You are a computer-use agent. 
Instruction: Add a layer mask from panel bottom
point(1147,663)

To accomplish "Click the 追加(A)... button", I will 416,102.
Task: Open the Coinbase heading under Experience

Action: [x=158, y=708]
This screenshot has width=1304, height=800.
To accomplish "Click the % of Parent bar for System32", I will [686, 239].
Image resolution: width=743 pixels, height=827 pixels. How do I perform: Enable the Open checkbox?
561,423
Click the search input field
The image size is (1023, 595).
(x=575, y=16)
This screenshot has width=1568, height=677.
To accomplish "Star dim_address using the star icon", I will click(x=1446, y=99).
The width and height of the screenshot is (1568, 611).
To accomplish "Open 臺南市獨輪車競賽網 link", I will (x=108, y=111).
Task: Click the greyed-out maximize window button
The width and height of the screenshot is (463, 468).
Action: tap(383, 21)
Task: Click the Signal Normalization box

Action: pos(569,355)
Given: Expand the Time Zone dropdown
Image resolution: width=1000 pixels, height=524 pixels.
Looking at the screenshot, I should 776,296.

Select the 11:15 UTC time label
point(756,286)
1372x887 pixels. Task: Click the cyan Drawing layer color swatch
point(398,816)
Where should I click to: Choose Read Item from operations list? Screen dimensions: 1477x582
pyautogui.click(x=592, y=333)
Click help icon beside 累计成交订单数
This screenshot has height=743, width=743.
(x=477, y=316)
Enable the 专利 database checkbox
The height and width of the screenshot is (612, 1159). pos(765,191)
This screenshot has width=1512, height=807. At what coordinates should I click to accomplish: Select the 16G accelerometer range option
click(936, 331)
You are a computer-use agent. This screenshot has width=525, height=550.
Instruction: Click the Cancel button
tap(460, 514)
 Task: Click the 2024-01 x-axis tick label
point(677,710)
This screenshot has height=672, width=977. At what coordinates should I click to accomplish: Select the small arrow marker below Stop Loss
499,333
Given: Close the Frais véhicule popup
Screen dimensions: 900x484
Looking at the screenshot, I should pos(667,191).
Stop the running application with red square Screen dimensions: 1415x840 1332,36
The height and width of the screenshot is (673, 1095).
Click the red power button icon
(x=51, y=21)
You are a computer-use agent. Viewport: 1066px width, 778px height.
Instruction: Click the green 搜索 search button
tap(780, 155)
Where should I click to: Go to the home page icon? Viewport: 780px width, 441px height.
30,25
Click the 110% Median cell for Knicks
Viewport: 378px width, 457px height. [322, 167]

* [What the task requires]
Copy the listing word for word, beginning at the line that contains "Task: Open the" and ending after the line that contains "Looking at the screenshot, I should 776,296.".

* [Solution for this exercise]
Task: Open the Coinbase heading under Experience

Action: [x=158, y=708]
This screenshot has width=1304, height=800.
To accomplish "Click the % of Parent bar for System32", I will [686, 239].
Image resolution: width=743 pixels, height=827 pixels. How do I perform: Enable the Open checkbox?
561,423
Click the search input field
The image size is (1023, 595).
(x=575, y=16)
This screenshot has width=1568, height=677.
To accomplish "Star dim_address using the star icon", I will click(x=1446, y=99).
The width and height of the screenshot is (1568, 611).
To accomplish "Open 臺南市獨輪車競賽網 link", I will (x=108, y=111).
Task: Click the greyed-out maximize window button
The width and height of the screenshot is (463, 468).
Action: tap(383, 21)
Task: Click the Signal Normalization box

Action: pos(569,355)
Given: Expand the Time Zone dropdown
Image resolution: width=1000 pixels, height=524 pixels.
Looking at the screenshot, I should 776,296.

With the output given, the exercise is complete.